A tremor passed through her. Justus had specified in no uncertain terms the reaction he expected from her: indignant rage. He wants me to take pleasure in hurting him.
“Getting cold feet?” Justus teased. “Don’t pussyfoot around it, love. The traitor’s ours for the taking.” He stroked her hair. “Aren’t you positively dripping with excitement?”
“Mm,” she grunted.
Naomi was prepared to act out the confrontation according to Justus’ yen for theatrics. In contrast with the public spectacle she would perform at his behest, however, she also was prepared to attempt a clandestine conversation with Raiden in her secluded mind-room. Over the past two weeks, she had practiced on some of her solo victims before administering her lethal kiss.
At first her method was clunky: one piece of prey wondered why she was playing “hypnotherapy recordings” in lieu of mood-setting music used for intended seduction. After repeated trials, she deduced the victims heard her mind-voice as if she were speaking outside their heads; in subsequent tests, she concentrated on drawing them closer toward the center of her mind-room to internalize their experience of hypnotic coercion.
The breakthrough had come a few moons ago. While Gabriel was on set, Justus picked up a hippy-dippy Pilates instructor; although once he introduced her to Naomi, she balked.
“Not into threesomes. Try the yoga studio in town—rumor has it they do it naked.”
Not that her change of heart mattered: after hog-tying the victim, Justus instructed his wife to persuade their short-term companion to change her mind. Since his appetite was particularly demanding that day, he decided to seek a second vic to add to the mix. Gabriel was not due back for another two hours, so Naomi had the house—and the prey—to herself. She experimented on the woman, wearing down her willpower with dogged persistence.

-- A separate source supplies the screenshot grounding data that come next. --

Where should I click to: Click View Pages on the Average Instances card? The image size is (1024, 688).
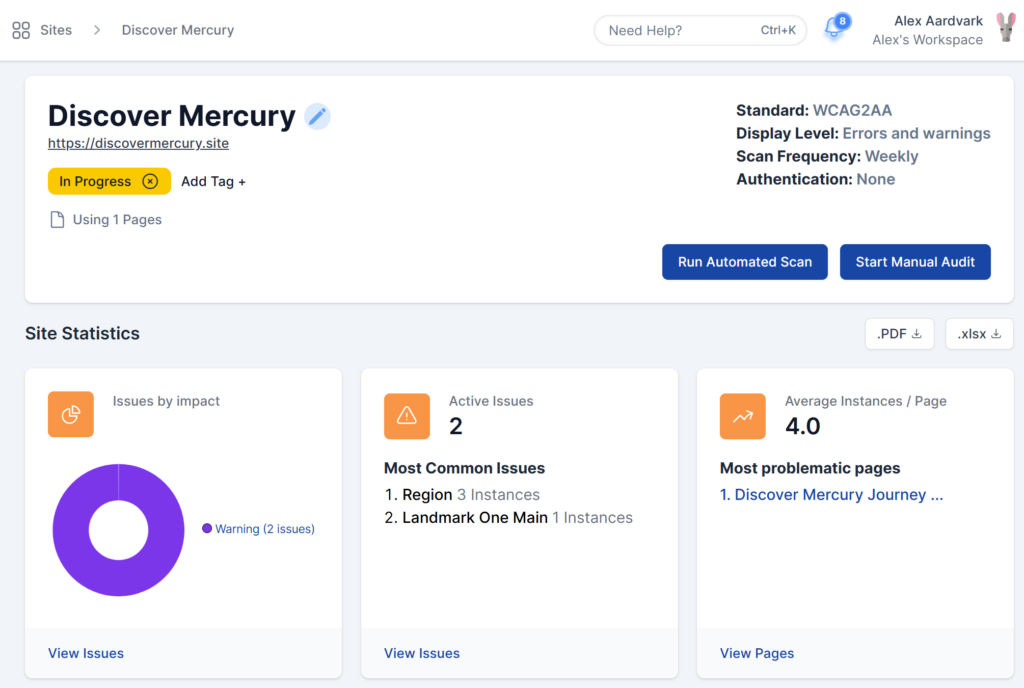(756, 653)
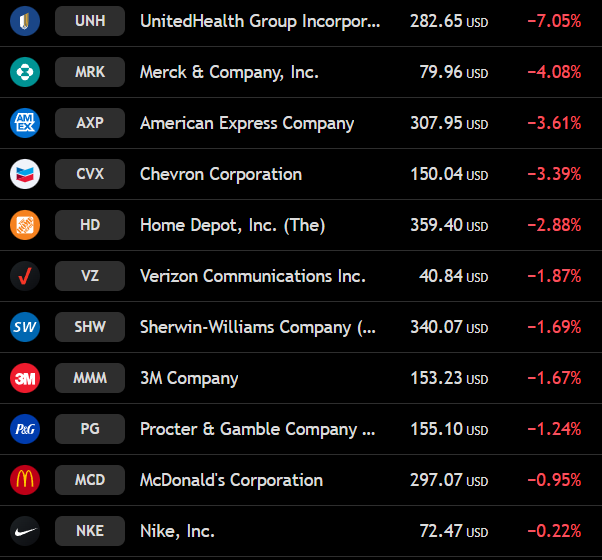This screenshot has width=602, height=560.
Task: Click the red 3M logo icon
Action: click(x=25, y=378)
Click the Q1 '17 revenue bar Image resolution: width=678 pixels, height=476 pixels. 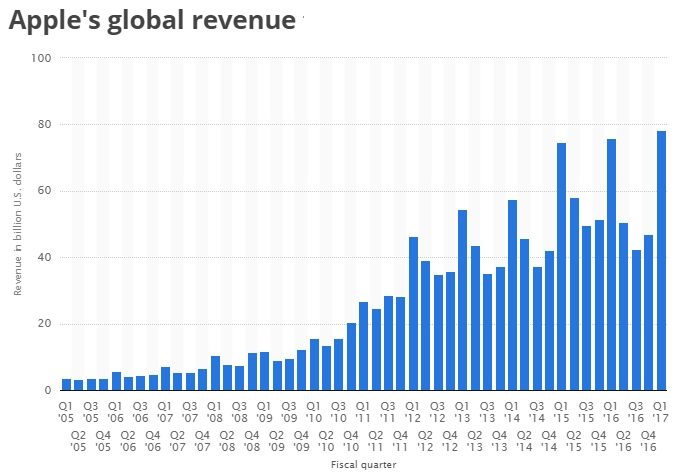[661, 261]
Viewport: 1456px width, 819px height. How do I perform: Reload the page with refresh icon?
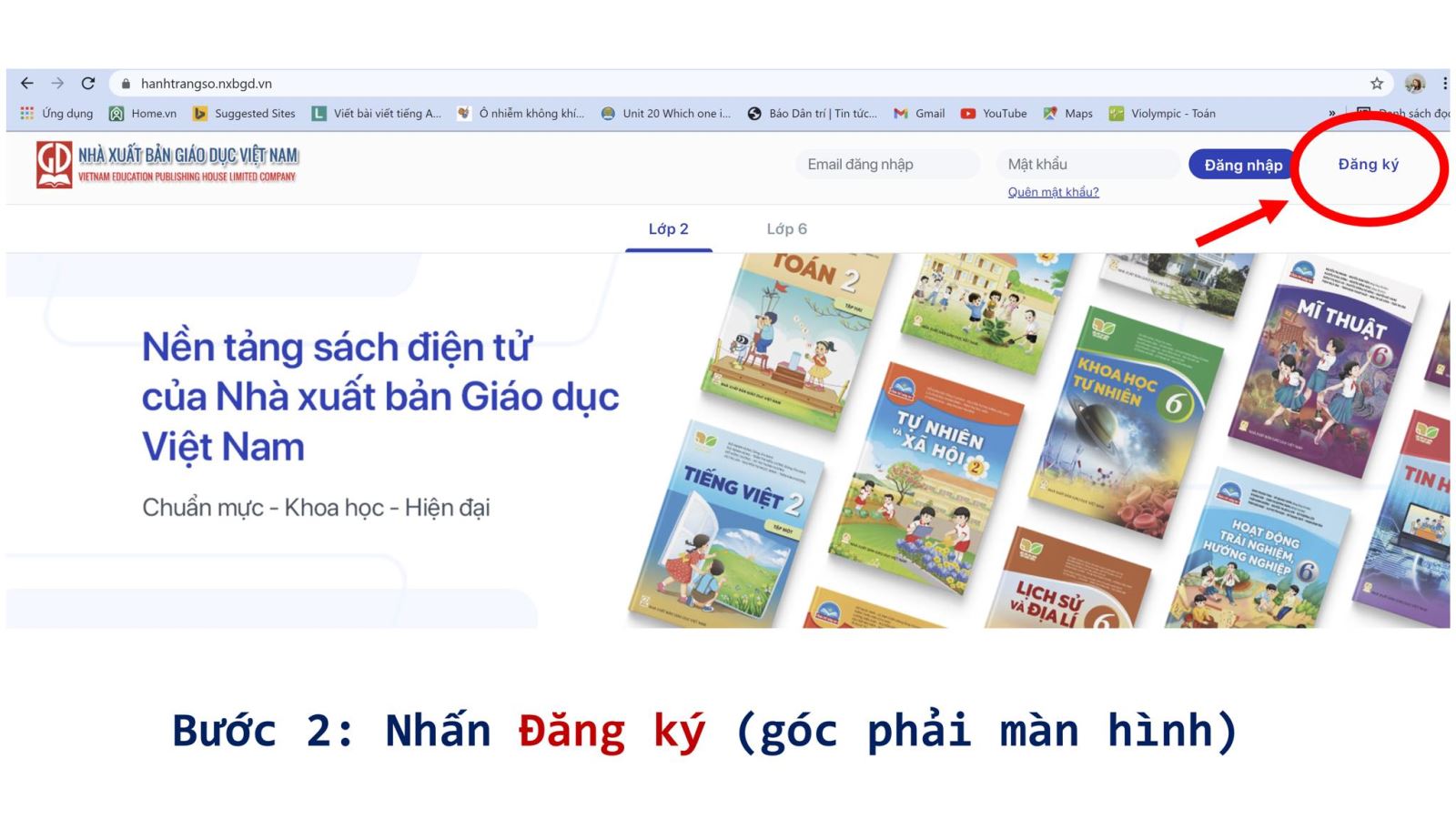click(88, 84)
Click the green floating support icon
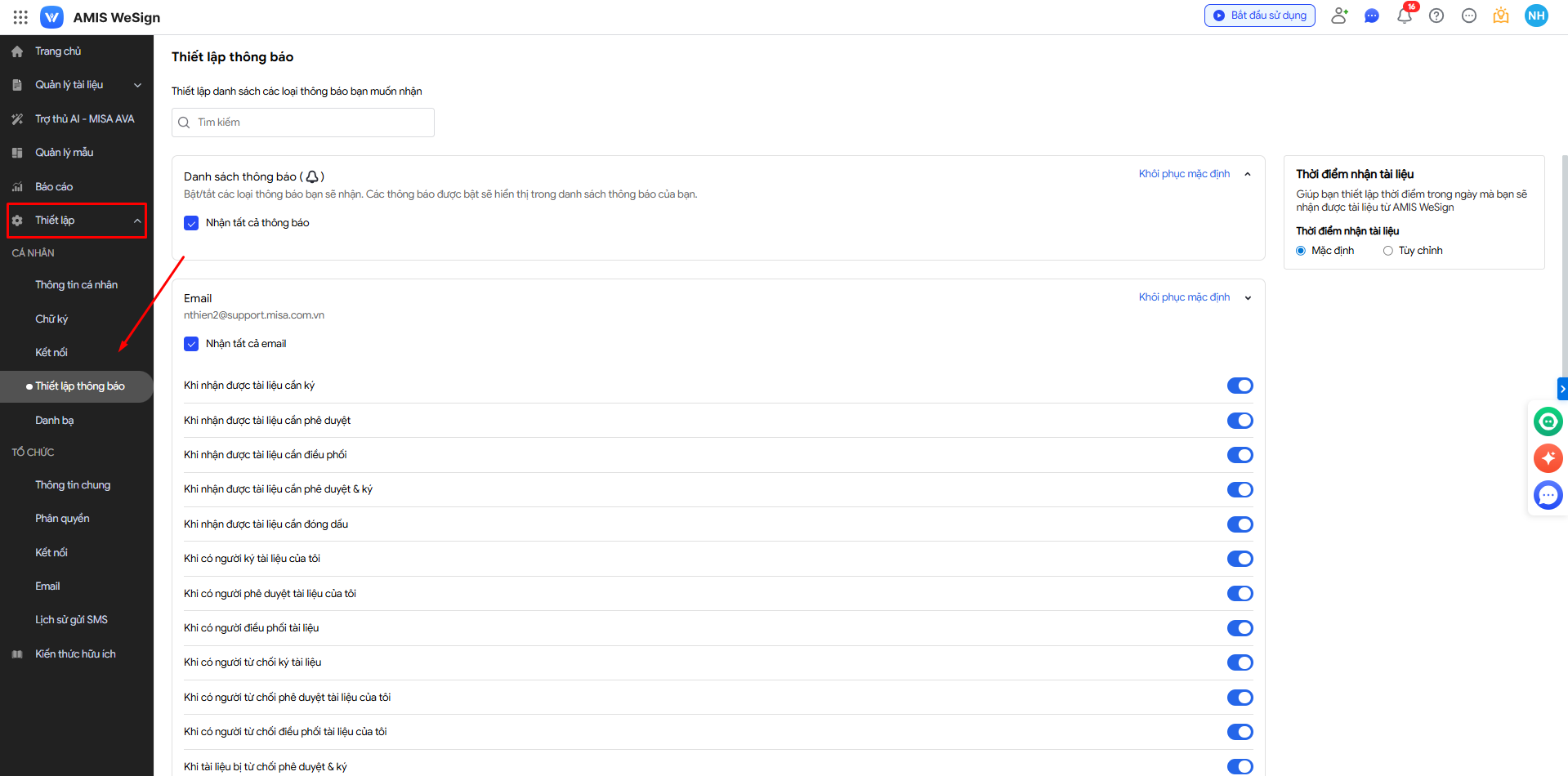The height and width of the screenshot is (776, 1568). coord(1548,421)
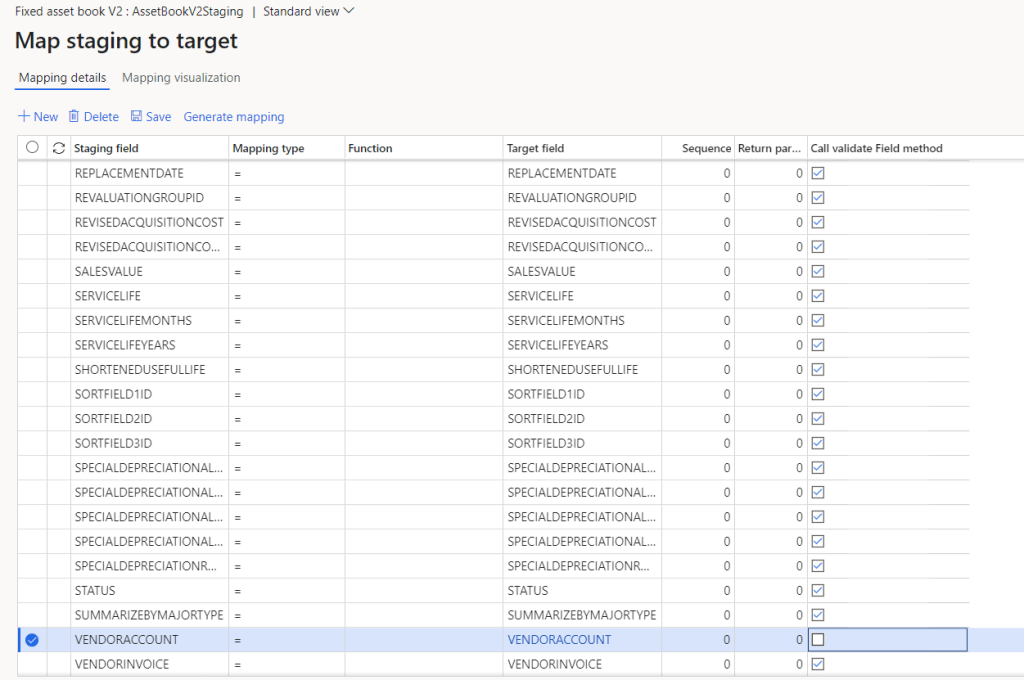Click the refresh icon in grid header
Viewport: 1024px width, 680px height.
point(59,148)
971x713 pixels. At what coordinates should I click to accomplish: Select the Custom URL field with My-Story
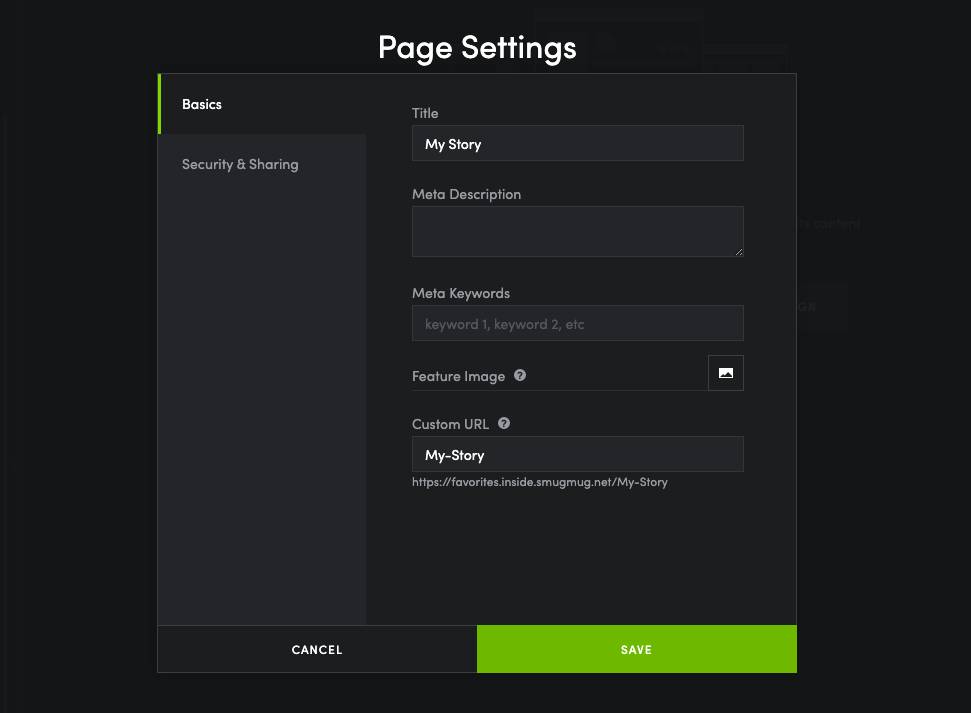[x=577, y=455]
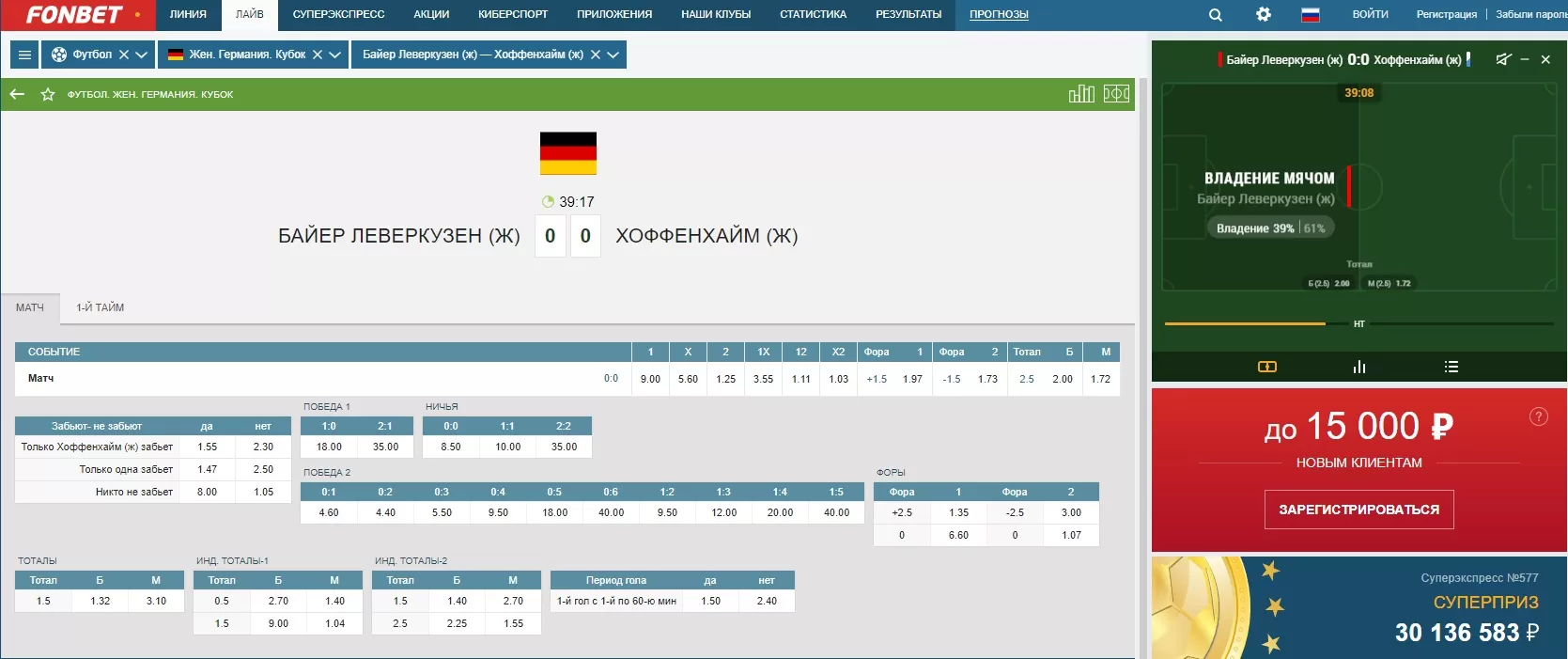Expand the Жен. Германия. Кубок dropdown chevron

pyautogui.click(x=335, y=55)
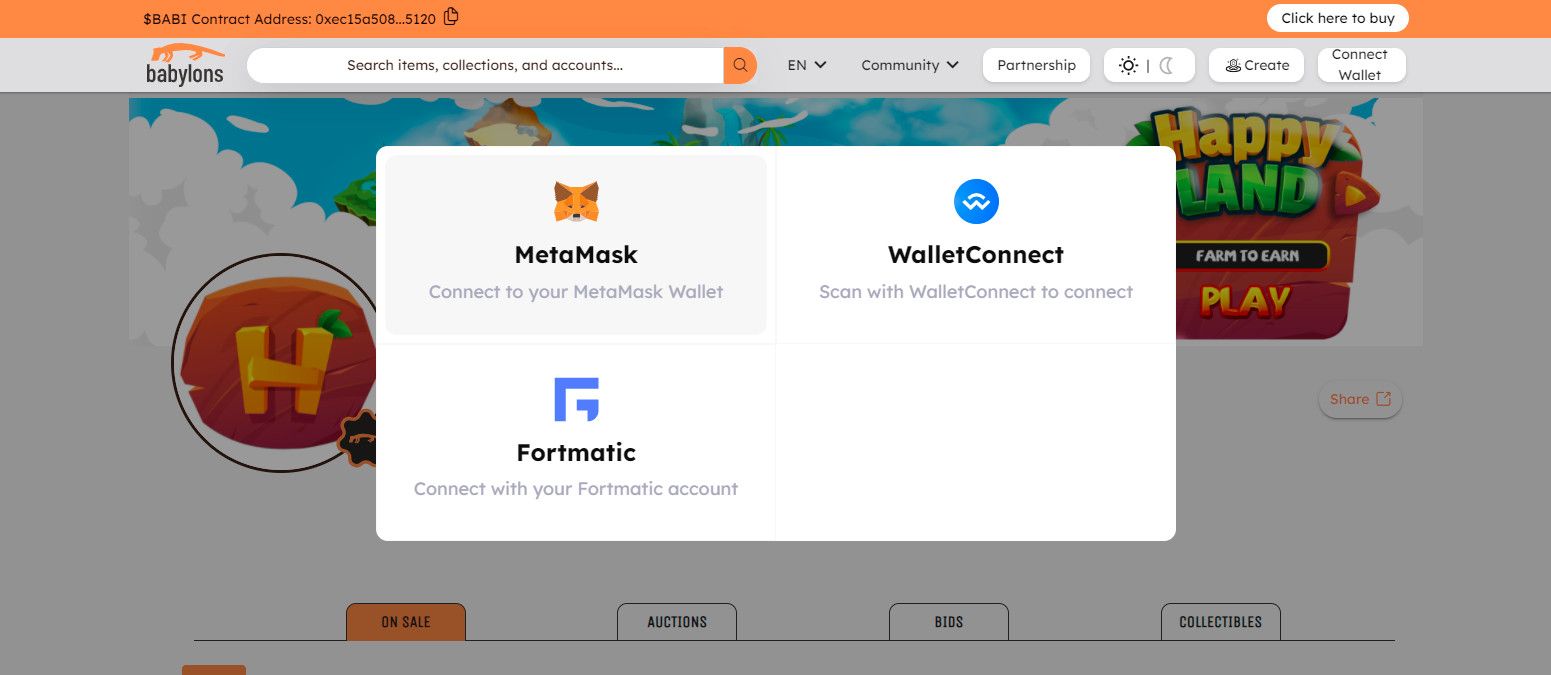
Task: Click the Babylons logo
Action: [x=185, y=65]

After what seemed like hours, the prim Pilates teacher ceased her appeal for freedom. “How did you do that?” She gaped at Naomi.
“Do what?”
“Talk to me inside my head.”
Naomi bit her lip. “What did I say?”
“That you would let me go if I didn’t resist.”
“That’s exactly what I said!” In exaltation, Naomi gushed, “Thank you for verifying.”
Within two seconds, she severed the girl’s spinal cord, paralyzing her, but refrained from draining her until after Justus returned with the off-shift garbage man he had collected to join their party. Her husband’s extraordinary displeasure with her failure to procure the teacher’s compliance (“I had my heart set on an orgy!”) was inconsequential compared to the revelation that she could telepathically converse without Justus’ involvement.
I’m upping my game. Since she was certain her isolated chamber was, at least for now, undetectable to him, she could speak to Raiden in private, perhaps formulate an escape plan using humans to their advantage. Once Raiden and I mend the fence and Gabriel forgives him, the three of us—
“Naomi, did you bloody well hear me?” Justus hissed, vampire low. “Shipshape!”
“Sorry.” She faked a yawn. “Dancing at Persephone wore me out.”
Justus scoffed. “You need to hit the gym more often.” He pinched her waist. “You know I don’t do fatties.” Slithering out of their sleeping bag, he added, “Careful you don’t turn into a tub of lard.”
Inwardly she seethed. “I wouldn’t dare.” Abandoning the warmth of the sleeping bag, she stretched her arms over her head and resisted the habit of scrutinizing her body for flaws. Though a weight gain was illogical since she had been eating less, not more—plus, she was fucking undead—she still felt the sharp sting of judgment. Don’t internalize it, she self-reminded. He wants to knock you off balance to pin you beneath him.
Justus generated his vampiric force to hastily round up their belongings. He did not allow her to use her full power (“Save it for the takedown, love”); he shooed her out of the tent so he could pack “without the obstacle of her presence.” Outside, she shivered in the nippy predawn air. Instead of returning to their Mill Valley home, they had camped a couple of miles away from Raiden’s place of confinement to await his post-drugged wakening.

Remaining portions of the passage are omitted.